I research the prediction of river temperature in streams without local observations as a PhD Candidate in Hydrology at Colorado School of Mines working with Dr. Terri Hogue. To do that, I mainly build new river temperature models, as well as researching efficient quantification of stream thermal regimes. I have also worked with hydraulic modeling and maintain several HEC-RAS automation tools.
Research
Stream Temperature Models
My main research is developing several stream temperature models. The emphasis is on statistical modeling at the scale of the contiguous United States.
- TempEst 1 estimates current/historic stream temperatures without local field data. It uses a machine learning (random forest) model, trained on the USGS gage network, with publicly-available satellite remote sensing data to estimate monthly mean stream temperatures across the contiguous United States. Model description and citation - Code
- TempEst 2 is essentially a daily-resolution version of TempEst 1, built using an interpretable, geostatistical approach. It estimates daily mean and maximum temperatures across the CONUS. TempEst 2 implements what could be called a “regime-oriented” approach, where it estimates the quantitative thermal regime of the stream (seasonal variation and weather sensitivity), then applies that to actual weather data. This approach is called SCHEMA, or “Seasonal Conditions Historical Expectation with Modeled daily Anomaly”. The manuscript is in review; development and validation data, and a demo notebook, are available on HydroShare and the code is on GitHub.
Stream Thermal Regimes
Modeling stream temperature through application of a stream thermal regime requires studying the stream thermal regime. In particular, TempEst 2’s SCHEMA approach depends on having a high-accuracy quantification of the seasonal thermal regime through an annual temperature cycle function. That is the subject of “Improved annual temperature cycle function for stream seasonal thermal regimes”, which introduces the “three-sine function” for accurately quantifying stream seasonal thermal regimes across diverse environments such as mountain and desert streams. Three-sine seasonal thermal regimes can be automatically fitted to temperature data using the rtseason Python package. There is also an R implementation.
Software
All of the software I have developed, below, is free and open-source under the terms of the GNU General Public License (GPL) v3. Briefly, you are free to reuse, modify, and redistribute the software and source code, as long as any derivatives are also released under the GPL.
Stream Temperature Models
All stream temperature models below provide a straightforward implementation (e.g., one function called with an input data frame) and come with a pre-trained model in some form and an automated data retrieval process.

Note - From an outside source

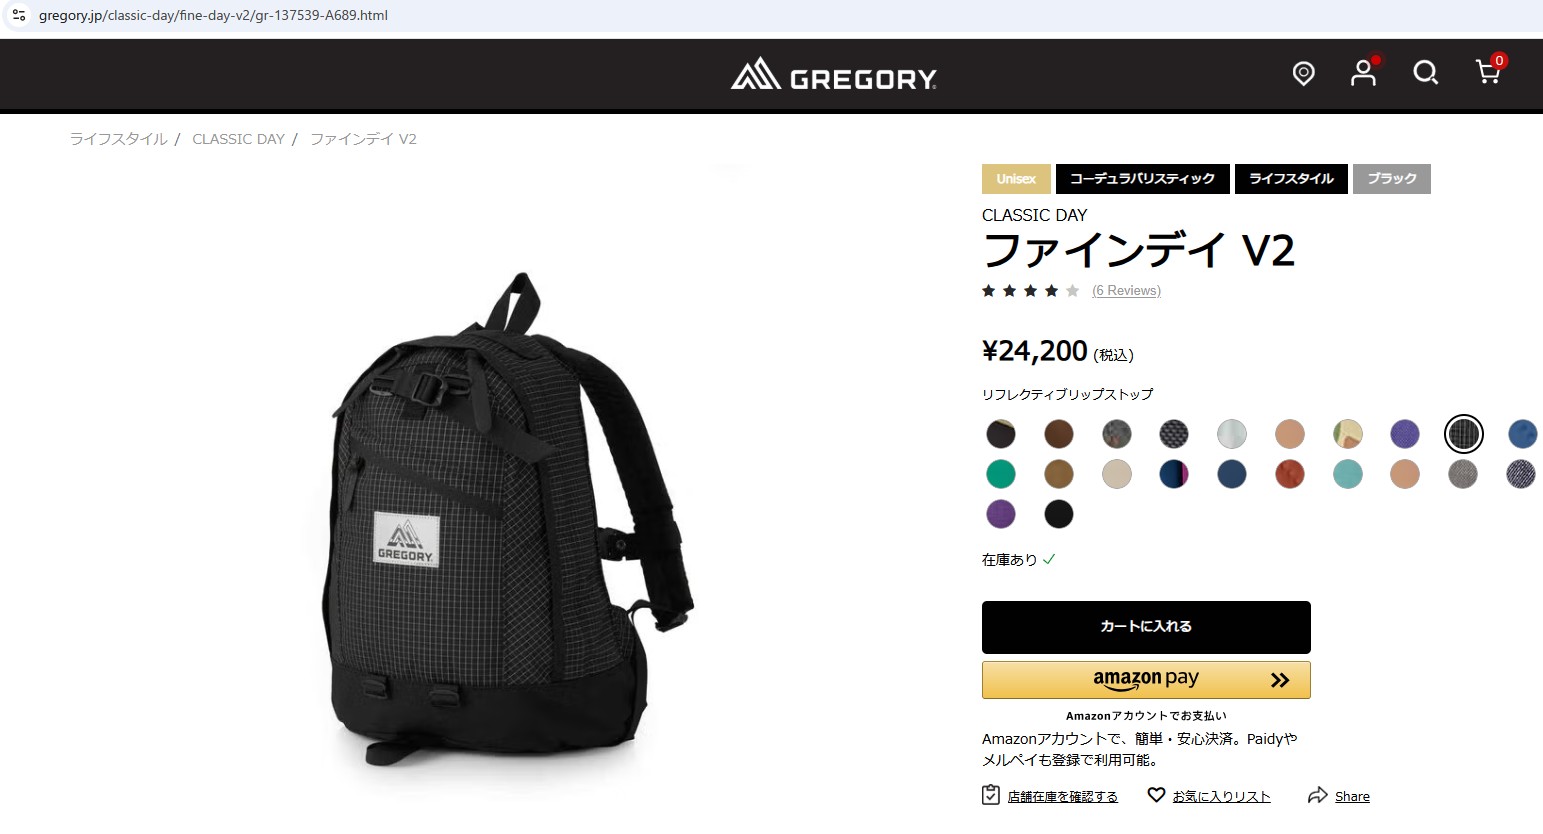The image size is (1543, 834).
Task: Open the shopping cart icon
Action: pos(1488,72)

- TempEst 1: monthly mean stream temperatures. Implementation provided as R source code with data retrieval in Google Earth Engine. I will consider a Python implementation and non-GEE data retrieval upon request and as time allows.
- TempEst 2: daily mean and maximum stream temperatures. Implementation provided as R source code with data retrieval in Google Earth Engine. I will consider a Python implementation and non-GEE data retrieval upon request and as time allows.

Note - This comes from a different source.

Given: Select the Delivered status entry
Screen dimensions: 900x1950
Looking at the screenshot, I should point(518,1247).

- rtseason automatically computes three-sine function coefficients for the seasonal thermal regime from daily stream temperature data. Implementation provided on the Python Package Index (
pip
) and as Python and R source code, though the R version is not actively maintained and lacks some functionality improvements.

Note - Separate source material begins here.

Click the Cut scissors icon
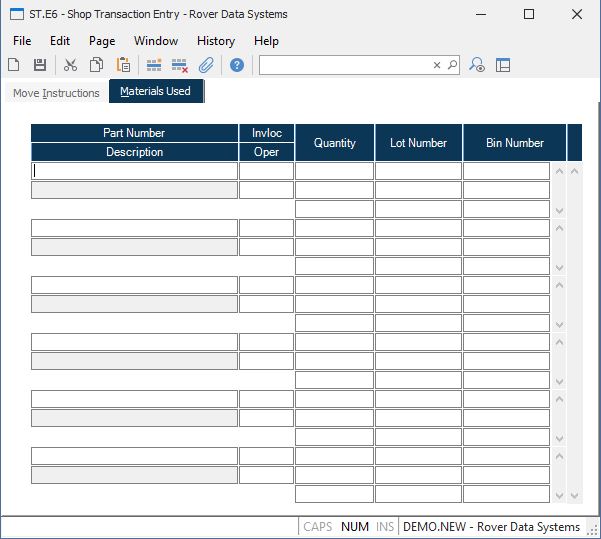Image resolution: width=601 pixels, height=539 pixels. click(x=70, y=65)
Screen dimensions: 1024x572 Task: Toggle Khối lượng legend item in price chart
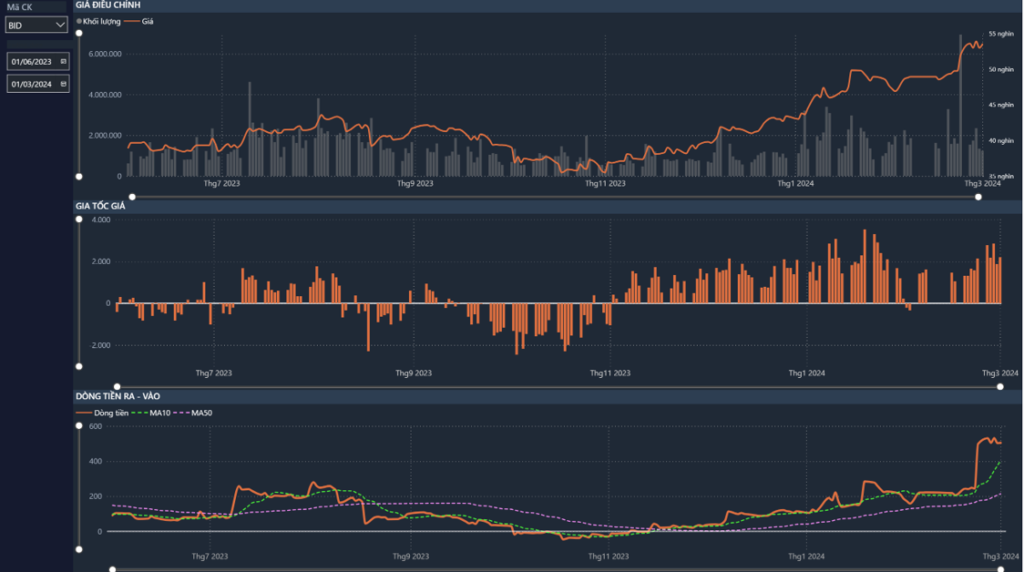(x=99, y=20)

To support more efficient research on river hydraulics and restorations, I have developed several HEC-RAS automation tools. They are available as Python packages on the Python Package Index. In general, these are not under active development, but I will address Issues opened on their GitHub repositories (linked from the PyPI pages) as I have the time.
- Raspy is a general HEC-RAS automation tool. It supports setting flow data and roughness coefficients, running (steady-state) models, and retrieving cross-section hydraulic data. Support was recently added for HEC-RAS 6.x and for retrieving overbank hydraulic data and shear stress.
- RaspyGeo automates geometry modification scenarios in HEC-RAS, including running the model and retrieving hydraulics data. Geometry scenario functions are simply (cross-section) -> (cross-section) functions, and are able to freely preserve, modify, or replace channel geometry, roughness, and bank stations. Functions are available to modify cross-section datums in a reach, or part of a reach, by a fixed or linearly interpolated quantity, and it is possible to adjust cross-section datums in a more fine-grained manner through the geometry modifications. Both broad functions (geometry modification and datum adjustment) can be applied to an entire reach or a range of river stations. A scenario runner function is provided which applies a dictionary of named geometry scenarios to specified reaches and retrieves main channel and overbank depth, velocity, and shear for each flow profile at specified locations, exported in CSV format. RaspyGeo comes with a few pre-specified geometry modification functions (e.g. adding a trapezoidal low-flow channel), but the user can also write their own, which allows unlimited flexibility.
- Raspy-Cal is a HEC-RAS roughness autocalibration tool built on Raspy using a genetic algorithm. It can be used through the command line or a graphical user interface, and supports automatic retrieval of calibration data from a USGS gage.